Mi taxista favorito me depositó en la puerta del aeropuerto a las dos y media. 
Hacía tiempo que no iba por allí. Lo han estado renovando poco a poco. Ya lo tienen casi listo. Les está quedando la mar de guapo.
Facturé y entré en la zona de pasajeros sin mayor problema, aunque la cola fue bastante larga. Supongo que por eso se veía después a la gente corriendo camino de sus puertas de embarque, por ir con el tiempo justo.
Me vi rodeada de cientos de turistas británicos, polacos y holandeses de vuelta a casa, vestidos de verano y bien bronceados. Pobrecitos, iban camino del invierno.
Un grupo de hombres solos ingleses llevaban en la mano las bolsitas de plástico donde tienes que llevar los líquidos. Llevaban más productos de cosmética que yo.
Nos subieron al avión con una velocidad que no había visto nunca. Las filas de delante por el finger y las de detrás andando por la pista, entrando por la puerta trasera. En menos de diez minutos estábamos todos dentro, con un poco de retraso sobre la hora prevista porque el avión acababa de llegar. 
Mi asiento estaba lleno de migas de galleta.
Me tocó sentarme junto a una madre y una hija que no me dieron nada de guerra. El marido y padre iba al otro lado del pasillo. La madre iba vestida como recién salida de una peli de los años 80.
Cuando por fin nos metieron todo el equipaje en la bodega y pudimos salir ya llevábamos 20 minutos de retraso.
Es la primera vez que viajo con Transavia, y no me ha disgustado nada. Los asientos son de color verde y las azafatas también. 
El piloto nos llevó por la pista a calzón quitado para despegar lo antes posible. Mientras tanto, las azafatas verdes nos hablaban por megafonía en holandés, un idioma que suena más o menos así: “druken, ajmedan, ajo, jjjjj”. Bueno, más o menos. 
Iba sentada en ventanilla pero sin ventanilla. La más próxima quedaba a la altura de mi respaldo, así que para ver Faro desde arriba tuve que hacer un esfuerzo de cuello importante.
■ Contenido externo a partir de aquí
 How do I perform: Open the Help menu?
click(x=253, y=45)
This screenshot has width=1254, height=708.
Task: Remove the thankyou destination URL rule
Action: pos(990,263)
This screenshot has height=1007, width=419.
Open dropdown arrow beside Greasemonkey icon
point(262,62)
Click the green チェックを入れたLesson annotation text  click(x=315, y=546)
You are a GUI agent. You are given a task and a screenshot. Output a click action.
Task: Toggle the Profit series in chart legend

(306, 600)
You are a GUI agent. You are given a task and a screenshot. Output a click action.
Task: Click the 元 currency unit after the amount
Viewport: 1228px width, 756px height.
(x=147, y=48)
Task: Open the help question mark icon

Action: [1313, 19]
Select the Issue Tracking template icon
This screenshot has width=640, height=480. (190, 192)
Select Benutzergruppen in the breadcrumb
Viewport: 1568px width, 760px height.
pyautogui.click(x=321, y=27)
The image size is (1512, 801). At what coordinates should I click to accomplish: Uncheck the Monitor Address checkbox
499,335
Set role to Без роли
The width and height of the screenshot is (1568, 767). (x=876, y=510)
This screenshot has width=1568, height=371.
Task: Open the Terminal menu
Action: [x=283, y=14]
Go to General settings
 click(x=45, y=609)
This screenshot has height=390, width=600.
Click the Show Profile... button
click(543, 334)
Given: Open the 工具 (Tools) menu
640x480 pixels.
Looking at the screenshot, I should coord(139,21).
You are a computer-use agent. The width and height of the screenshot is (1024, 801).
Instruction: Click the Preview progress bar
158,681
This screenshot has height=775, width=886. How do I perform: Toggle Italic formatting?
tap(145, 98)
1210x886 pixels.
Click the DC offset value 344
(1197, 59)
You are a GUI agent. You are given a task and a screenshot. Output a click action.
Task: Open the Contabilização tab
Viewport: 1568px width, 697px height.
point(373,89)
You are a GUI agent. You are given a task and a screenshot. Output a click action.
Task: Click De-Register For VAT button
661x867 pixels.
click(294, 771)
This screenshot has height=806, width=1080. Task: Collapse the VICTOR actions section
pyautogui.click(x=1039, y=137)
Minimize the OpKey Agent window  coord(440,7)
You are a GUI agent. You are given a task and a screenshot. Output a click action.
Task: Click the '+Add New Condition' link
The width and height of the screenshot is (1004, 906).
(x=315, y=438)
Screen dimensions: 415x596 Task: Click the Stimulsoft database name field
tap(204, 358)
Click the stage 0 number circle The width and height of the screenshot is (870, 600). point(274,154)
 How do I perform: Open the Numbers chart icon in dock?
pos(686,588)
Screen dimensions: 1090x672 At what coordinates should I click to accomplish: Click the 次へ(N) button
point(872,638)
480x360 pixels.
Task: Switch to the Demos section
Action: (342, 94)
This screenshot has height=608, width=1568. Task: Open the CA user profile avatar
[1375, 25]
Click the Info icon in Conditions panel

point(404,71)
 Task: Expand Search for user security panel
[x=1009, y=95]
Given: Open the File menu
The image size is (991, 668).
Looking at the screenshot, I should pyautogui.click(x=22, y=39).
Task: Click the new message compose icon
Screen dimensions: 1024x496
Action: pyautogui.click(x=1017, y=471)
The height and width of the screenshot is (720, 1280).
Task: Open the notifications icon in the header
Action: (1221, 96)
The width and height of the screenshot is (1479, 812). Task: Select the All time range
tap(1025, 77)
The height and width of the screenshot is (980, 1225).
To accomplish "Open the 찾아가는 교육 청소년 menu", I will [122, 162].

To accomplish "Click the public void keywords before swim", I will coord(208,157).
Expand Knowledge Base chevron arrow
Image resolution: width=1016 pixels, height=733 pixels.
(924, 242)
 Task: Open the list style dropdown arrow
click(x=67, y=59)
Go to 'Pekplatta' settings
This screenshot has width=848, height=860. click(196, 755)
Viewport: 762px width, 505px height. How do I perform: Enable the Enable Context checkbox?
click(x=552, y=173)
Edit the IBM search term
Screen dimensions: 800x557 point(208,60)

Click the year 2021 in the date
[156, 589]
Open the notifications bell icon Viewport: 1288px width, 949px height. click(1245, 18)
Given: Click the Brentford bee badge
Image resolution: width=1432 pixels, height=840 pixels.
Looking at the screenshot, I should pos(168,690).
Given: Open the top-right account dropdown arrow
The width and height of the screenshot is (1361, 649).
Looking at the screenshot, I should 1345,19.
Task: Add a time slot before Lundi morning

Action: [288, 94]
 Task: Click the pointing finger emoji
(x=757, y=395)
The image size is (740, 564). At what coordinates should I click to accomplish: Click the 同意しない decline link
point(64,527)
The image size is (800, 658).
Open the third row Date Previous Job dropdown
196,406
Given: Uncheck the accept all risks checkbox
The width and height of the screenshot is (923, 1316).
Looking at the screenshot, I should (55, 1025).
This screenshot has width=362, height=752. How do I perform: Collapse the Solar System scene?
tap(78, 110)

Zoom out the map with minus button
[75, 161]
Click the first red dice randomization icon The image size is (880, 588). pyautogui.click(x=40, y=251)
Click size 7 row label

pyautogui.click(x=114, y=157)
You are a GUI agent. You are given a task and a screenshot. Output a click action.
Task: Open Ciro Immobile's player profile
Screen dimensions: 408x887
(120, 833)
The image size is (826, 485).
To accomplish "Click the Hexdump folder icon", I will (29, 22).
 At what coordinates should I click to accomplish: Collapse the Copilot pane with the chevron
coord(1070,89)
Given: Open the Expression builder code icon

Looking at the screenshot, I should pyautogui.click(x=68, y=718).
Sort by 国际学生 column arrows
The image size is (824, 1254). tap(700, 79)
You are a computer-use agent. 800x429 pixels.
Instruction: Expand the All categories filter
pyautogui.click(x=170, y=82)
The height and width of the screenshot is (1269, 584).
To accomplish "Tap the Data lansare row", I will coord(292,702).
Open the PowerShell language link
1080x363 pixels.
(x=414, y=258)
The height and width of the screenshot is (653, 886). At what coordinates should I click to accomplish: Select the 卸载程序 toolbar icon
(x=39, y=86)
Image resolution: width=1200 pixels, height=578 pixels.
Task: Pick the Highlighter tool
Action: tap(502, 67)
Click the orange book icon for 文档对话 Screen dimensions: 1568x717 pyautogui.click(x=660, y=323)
Durante el vuelo tuve oportunidad de observar a la gente de mi alrededor, o mejor dicho, a sus cabezas. Tengo la impresión de que en Holanda no venden peines. Había un despeinado general entre el pasaje, doscientos holandeses y yo.
He de añadir que los holandeses son moderadamente ruidosos para ser de tan al norte. No es como aquel vuelo que tomé con destino a Estocolmo, que daban miedo. Estos de hoy iban hablando, se reían y los niños lloraban.
Cuando pasaron las azafatas con el carro de las chuches, fue una fiesta. Se lo comieron todo, absolutamente todo. No hubo holandés que no se comprara algo.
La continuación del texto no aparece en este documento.